● **Extracted records**:
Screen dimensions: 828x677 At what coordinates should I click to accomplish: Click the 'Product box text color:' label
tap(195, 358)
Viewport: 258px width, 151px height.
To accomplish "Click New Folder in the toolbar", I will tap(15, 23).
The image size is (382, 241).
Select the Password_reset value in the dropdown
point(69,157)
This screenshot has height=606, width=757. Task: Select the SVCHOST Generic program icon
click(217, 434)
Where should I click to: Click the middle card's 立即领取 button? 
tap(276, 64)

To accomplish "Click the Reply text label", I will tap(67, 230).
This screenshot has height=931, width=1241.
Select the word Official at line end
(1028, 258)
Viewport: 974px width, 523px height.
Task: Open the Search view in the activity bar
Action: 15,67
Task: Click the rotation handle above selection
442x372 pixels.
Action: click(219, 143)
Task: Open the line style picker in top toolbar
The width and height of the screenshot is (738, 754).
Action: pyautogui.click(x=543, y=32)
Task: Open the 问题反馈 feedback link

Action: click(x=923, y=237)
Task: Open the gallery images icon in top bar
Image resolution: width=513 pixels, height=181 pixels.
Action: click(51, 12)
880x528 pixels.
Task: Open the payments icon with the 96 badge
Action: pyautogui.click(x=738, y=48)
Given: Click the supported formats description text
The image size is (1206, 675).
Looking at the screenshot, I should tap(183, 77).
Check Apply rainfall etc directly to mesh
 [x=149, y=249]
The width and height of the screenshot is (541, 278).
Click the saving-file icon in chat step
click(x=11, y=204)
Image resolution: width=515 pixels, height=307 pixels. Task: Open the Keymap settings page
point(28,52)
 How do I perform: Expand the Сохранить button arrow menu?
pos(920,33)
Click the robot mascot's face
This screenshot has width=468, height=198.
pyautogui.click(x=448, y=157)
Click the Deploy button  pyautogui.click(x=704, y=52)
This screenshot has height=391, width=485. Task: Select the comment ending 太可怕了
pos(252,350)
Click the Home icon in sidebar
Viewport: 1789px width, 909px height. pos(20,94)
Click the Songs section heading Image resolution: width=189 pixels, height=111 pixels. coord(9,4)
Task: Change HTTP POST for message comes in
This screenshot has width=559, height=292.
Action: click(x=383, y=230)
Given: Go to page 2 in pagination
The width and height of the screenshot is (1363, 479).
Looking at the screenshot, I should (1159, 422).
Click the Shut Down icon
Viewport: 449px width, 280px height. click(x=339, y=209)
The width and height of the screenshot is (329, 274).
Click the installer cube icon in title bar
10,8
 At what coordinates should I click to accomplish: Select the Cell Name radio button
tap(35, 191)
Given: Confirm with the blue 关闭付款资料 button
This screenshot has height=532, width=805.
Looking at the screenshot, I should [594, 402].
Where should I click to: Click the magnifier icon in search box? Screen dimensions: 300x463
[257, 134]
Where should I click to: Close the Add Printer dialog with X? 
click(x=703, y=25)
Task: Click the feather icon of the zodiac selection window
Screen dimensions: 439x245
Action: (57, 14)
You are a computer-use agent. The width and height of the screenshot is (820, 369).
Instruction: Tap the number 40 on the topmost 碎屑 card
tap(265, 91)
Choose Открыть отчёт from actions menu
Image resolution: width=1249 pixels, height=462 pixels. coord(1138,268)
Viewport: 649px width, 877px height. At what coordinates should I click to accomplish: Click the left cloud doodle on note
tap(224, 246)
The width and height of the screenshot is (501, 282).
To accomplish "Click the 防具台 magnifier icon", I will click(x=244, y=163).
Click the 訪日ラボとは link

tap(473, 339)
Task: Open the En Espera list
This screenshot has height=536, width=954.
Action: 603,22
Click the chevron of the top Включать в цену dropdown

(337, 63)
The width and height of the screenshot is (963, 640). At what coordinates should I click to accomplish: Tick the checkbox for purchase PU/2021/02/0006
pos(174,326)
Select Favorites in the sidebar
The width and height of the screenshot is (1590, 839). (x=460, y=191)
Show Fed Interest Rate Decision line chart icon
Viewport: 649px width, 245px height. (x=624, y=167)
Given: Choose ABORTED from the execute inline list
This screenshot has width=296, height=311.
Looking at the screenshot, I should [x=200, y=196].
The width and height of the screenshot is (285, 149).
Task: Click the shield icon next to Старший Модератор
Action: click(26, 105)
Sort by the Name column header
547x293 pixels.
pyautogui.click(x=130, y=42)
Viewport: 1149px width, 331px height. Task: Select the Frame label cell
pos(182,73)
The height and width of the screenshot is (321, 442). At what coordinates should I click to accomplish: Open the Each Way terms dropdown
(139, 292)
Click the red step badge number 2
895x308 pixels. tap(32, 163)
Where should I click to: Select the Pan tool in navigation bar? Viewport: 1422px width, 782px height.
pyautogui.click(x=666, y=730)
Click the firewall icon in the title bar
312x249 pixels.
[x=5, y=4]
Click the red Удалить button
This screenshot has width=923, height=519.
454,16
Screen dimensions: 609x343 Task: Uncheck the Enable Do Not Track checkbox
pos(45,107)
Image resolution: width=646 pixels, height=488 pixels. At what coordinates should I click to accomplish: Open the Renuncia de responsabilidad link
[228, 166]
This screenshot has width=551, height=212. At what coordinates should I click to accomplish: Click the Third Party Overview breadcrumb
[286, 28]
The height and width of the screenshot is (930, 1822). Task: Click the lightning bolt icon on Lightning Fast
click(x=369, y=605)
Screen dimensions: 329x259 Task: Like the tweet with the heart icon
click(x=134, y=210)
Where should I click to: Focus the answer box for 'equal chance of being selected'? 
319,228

● **What needs to be done**:
Repeat the part of the data above that opens with the line containing "Given: Confirm with the blue 关闭付款资料 button" and closes with the line containing "895x308 pixels. tap(32, 163)", including both of those lines.

● **Exercise answer**:
Given: Confirm with the blue 关闭付款资料 button
This screenshot has height=532, width=805.
Looking at the screenshot, I should [594, 402].
Where should I click to: Click the magnifier icon in search box? Screen dimensions: 300x463
[257, 134]
Where should I click to: Close the Add Printer dialog with X? 
click(x=703, y=25)
Task: Click the feather icon of the zodiac selection window
Screen dimensions: 439x245
Action: (57, 14)
You are a computer-use agent. The width and height of the screenshot is (820, 369).
Instruction: Tap the number 40 on the topmost 碎屑 card
tap(265, 91)
Choose Открыть отчёт from actions menu
Image resolution: width=1249 pixels, height=462 pixels. coord(1138,268)
Viewport: 649px width, 877px height. At what coordinates should I click to accomplish: Click the left cloud doodle on note
tap(224, 246)
The width and height of the screenshot is (501, 282).
To accomplish "Click the 防具台 magnifier icon", I will click(x=244, y=163).
Click the 訪日ラボとは link

tap(473, 339)
Task: Open the En Espera list
This screenshot has height=536, width=954.
Action: 603,22
Click the chevron of the top Включать в цену dropdown

(337, 63)
The width and height of the screenshot is (963, 640). At what coordinates should I click to accomplish: Tick the checkbox for purchase PU/2021/02/0006
pos(174,326)
Select Favorites in the sidebar
The width and height of the screenshot is (1590, 839). (x=460, y=191)
Show Fed Interest Rate Decision line chart icon
Viewport: 649px width, 245px height. (x=624, y=167)
Given: Choose ABORTED from the execute inline list
This screenshot has width=296, height=311.
Looking at the screenshot, I should [x=200, y=196].
The width and height of the screenshot is (285, 149).
Task: Click the shield icon next to Старший Модератор
Action: click(26, 105)
Sort by the Name column header
547x293 pixels.
pyautogui.click(x=130, y=42)
Viewport: 1149px width, 331px height. Task: Select the Frame label cell
pos(182,73)
The height and width of the screenshot is (321, 442). At what coordinates should I click to accomplish: Open the Each Way terms dropdown
(139, 292)
Click the red step badge number 2
895x308 pixels. tap(32, 163)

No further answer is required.